• [Problem to solve]: Write out each line of the records below word for word, omitting the pictures.

• [Raw data]:
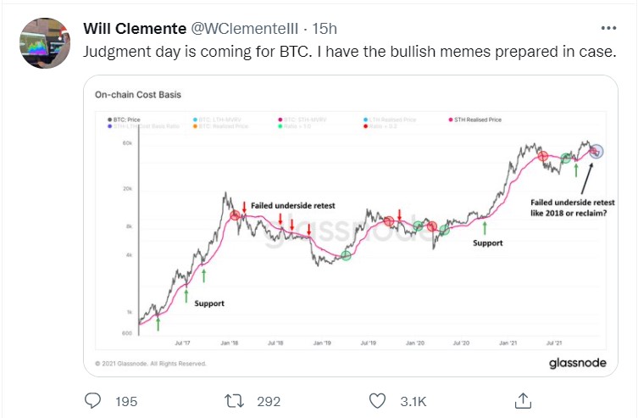Open the reply comment icon
The height and width of the screenshot is (418, 638).
[92, 401]
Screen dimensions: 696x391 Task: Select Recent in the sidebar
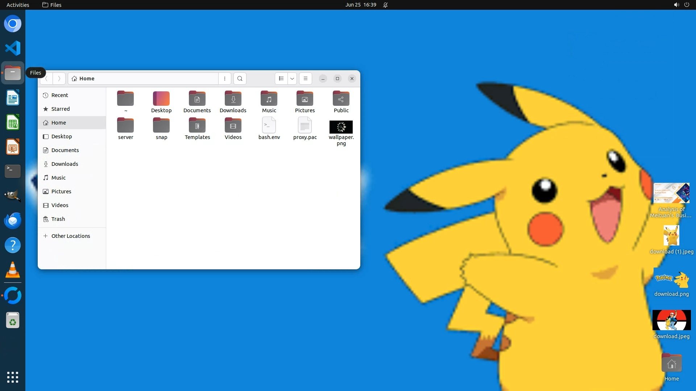tap(60, 95)
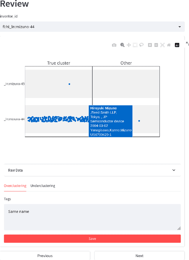
Task: Go to the Previous inventor
Action: pos(45,256)
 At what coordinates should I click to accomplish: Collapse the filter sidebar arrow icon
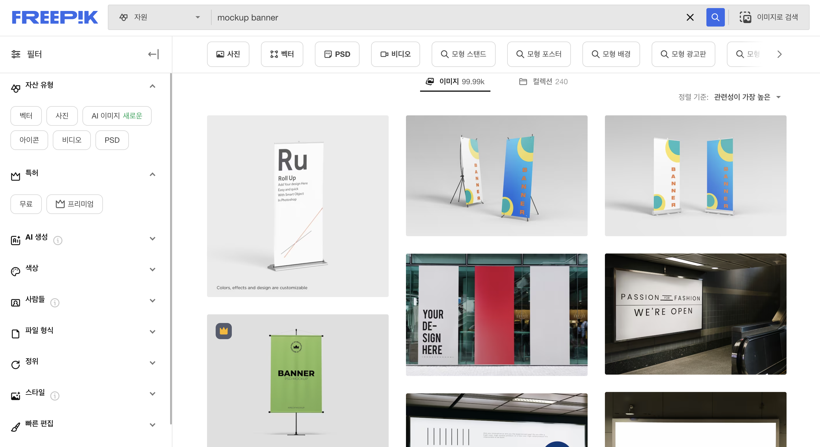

• [Solved problem]:
Open the reply comment icon
The height and width of the screenshot is (418, 638).
[92, 401]
Screen dimensions: 696x391 Task: Select Recent in the sidebar
tap(60, 95)
Task: Go to the Previous inventor
Action: pos(45,256)
 At what coordinates should I click to accomplish: Collapse the filter sidebar arrow icon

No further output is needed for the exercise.